+++ Selection

Overall, I found the book to vary in quality; Chireau's chapter on Voodoo ('a horror conceived by whiteness' (90)) is specific in its scope and well-argued. Anderson’s chapter is similarly illuminating. Other chapters are weaker; FitzGerald's chapter on Monstress and Meletiadis' chapter on Gideon Falls are needlessly fawning of their subjects employing phrasing such as 'quintessentially, irresistibly, deliciously uncanny' (143) and 'a virtuoso performance' (231). Such overblown praise, I would argue, adds little information, gives up any pretense of scholarly objectivity, and asserts overtly what might otherwise be suggested through the argument. McGuire and Possami's chapter seeks out trends in the depiction of exorcisms in comics, seeks to find a consistent message between works from a diverse range of sociocultural contexts and genres (horror, superhero, science fiction, the 1970s, the early twenty-first century, America, France, and Japan). The conclusion that 'in the comic book narratives, the supernatural exorcism is more often successful if conducted by a [sic] exorcist with individual charismatic power' (83) risks collapsing the differences between these linguistically, culturally, and historically discrete works.

++++++
+++ Supplied data

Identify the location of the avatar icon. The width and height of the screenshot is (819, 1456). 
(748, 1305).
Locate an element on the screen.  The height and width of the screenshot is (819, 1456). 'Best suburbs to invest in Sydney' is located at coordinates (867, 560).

++++++

List every page number the book review cites in parentheses, in the order in which the numbers appear.

• [Result] 90, 143, 231, 83